## Aim of the exercise
Go through the lines below. Copy those with "Policy".

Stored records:

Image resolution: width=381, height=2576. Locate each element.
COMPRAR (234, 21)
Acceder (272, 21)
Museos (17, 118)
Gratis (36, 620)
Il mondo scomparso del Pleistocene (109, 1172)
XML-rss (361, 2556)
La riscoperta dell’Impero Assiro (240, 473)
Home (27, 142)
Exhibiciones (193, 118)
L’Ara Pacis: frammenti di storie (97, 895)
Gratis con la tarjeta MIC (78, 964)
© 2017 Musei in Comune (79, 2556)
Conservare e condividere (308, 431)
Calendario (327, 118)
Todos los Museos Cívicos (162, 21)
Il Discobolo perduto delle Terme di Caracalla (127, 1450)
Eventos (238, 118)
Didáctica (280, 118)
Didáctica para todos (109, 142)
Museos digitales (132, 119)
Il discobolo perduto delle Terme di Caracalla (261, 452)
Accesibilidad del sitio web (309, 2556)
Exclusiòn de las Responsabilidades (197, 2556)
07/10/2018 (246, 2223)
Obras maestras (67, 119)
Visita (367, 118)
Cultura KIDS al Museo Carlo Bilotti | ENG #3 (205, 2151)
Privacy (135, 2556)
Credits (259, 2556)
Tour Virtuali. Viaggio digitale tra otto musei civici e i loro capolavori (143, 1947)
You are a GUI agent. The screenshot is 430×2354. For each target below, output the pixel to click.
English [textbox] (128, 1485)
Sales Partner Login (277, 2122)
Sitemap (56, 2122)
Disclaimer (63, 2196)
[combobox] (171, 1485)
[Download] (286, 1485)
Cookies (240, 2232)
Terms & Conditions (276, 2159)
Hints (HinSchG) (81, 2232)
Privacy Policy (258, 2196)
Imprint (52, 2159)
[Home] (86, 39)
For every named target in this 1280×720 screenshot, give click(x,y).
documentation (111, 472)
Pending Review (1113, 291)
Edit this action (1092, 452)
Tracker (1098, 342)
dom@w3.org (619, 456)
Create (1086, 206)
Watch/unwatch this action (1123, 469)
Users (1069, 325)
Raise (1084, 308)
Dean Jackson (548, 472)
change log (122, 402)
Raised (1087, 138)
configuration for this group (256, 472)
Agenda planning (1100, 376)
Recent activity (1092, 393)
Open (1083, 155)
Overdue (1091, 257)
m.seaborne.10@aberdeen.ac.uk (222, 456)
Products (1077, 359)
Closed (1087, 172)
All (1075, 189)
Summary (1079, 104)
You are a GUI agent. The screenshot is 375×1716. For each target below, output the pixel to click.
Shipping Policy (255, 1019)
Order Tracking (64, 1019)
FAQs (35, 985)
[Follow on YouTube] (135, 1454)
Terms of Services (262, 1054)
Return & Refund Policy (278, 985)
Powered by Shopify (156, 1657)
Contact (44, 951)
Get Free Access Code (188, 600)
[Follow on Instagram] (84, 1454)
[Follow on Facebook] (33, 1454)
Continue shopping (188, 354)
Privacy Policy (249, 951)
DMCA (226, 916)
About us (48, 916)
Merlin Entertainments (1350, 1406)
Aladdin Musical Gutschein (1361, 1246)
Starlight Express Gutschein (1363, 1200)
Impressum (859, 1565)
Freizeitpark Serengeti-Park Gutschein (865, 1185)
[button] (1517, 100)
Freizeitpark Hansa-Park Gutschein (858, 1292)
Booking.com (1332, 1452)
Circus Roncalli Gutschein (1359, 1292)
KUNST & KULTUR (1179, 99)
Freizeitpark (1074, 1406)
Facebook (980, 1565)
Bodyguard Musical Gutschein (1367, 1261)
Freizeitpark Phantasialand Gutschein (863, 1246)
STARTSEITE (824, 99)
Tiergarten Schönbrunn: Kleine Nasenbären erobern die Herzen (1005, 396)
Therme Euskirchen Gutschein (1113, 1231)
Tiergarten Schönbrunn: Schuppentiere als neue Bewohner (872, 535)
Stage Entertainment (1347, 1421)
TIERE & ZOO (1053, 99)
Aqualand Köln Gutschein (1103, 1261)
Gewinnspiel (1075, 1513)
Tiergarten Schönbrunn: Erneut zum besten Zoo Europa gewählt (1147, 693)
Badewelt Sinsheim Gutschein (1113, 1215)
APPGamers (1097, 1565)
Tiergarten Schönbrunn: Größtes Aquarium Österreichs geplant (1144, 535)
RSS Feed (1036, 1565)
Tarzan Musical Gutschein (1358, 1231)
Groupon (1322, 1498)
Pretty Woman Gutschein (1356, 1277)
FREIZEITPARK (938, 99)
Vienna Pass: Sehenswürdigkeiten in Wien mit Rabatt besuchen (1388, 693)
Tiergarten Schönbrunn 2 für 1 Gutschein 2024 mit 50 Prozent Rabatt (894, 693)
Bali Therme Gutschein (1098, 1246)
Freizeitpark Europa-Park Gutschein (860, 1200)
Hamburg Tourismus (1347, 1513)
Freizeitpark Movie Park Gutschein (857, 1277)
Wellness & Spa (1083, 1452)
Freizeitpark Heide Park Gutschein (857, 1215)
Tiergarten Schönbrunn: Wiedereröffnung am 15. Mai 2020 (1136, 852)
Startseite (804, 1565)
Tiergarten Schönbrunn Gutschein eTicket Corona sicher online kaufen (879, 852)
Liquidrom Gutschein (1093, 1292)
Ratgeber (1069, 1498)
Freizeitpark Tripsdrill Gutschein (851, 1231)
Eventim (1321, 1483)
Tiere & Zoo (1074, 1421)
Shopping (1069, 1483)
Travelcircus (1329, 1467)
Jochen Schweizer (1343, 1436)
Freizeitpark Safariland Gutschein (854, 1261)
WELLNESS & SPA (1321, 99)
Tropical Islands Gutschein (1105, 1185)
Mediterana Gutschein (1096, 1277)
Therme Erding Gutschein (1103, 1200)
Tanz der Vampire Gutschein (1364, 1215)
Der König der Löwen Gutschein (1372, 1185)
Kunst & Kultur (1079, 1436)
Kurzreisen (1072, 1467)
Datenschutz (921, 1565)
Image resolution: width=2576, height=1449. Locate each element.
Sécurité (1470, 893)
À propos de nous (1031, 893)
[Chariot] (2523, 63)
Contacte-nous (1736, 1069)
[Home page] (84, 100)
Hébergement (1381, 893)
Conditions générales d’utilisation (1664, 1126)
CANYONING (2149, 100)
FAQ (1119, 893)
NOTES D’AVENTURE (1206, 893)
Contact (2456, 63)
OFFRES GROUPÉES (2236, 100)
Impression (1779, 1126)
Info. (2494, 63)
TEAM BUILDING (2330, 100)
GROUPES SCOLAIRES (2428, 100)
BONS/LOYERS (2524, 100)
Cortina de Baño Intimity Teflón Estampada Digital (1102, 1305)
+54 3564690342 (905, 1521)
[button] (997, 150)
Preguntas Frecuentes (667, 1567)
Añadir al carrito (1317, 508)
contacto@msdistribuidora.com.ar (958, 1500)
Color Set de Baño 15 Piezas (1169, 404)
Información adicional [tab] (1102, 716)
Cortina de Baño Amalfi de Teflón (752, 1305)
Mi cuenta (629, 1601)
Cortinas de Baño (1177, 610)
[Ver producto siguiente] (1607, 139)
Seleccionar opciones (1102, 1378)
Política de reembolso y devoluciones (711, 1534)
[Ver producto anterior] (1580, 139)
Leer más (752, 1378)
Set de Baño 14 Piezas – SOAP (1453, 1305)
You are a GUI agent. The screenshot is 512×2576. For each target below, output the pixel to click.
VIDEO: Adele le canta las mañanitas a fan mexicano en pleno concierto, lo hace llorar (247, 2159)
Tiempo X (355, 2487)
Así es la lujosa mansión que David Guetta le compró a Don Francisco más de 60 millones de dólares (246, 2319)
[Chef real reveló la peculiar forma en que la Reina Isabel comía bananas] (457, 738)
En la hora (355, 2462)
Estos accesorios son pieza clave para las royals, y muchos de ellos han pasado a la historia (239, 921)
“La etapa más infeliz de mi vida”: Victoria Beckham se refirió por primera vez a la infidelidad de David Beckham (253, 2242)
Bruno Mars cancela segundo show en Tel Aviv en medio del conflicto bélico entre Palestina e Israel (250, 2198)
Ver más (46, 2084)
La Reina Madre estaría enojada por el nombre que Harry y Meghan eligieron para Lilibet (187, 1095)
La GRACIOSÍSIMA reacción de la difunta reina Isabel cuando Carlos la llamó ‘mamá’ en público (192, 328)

## Written response
Privacy Policy (258, 2196)
Shipping Policy (255, 1019)
Return & Refund Policy (278, 985)
Privacy Policy (249, 951)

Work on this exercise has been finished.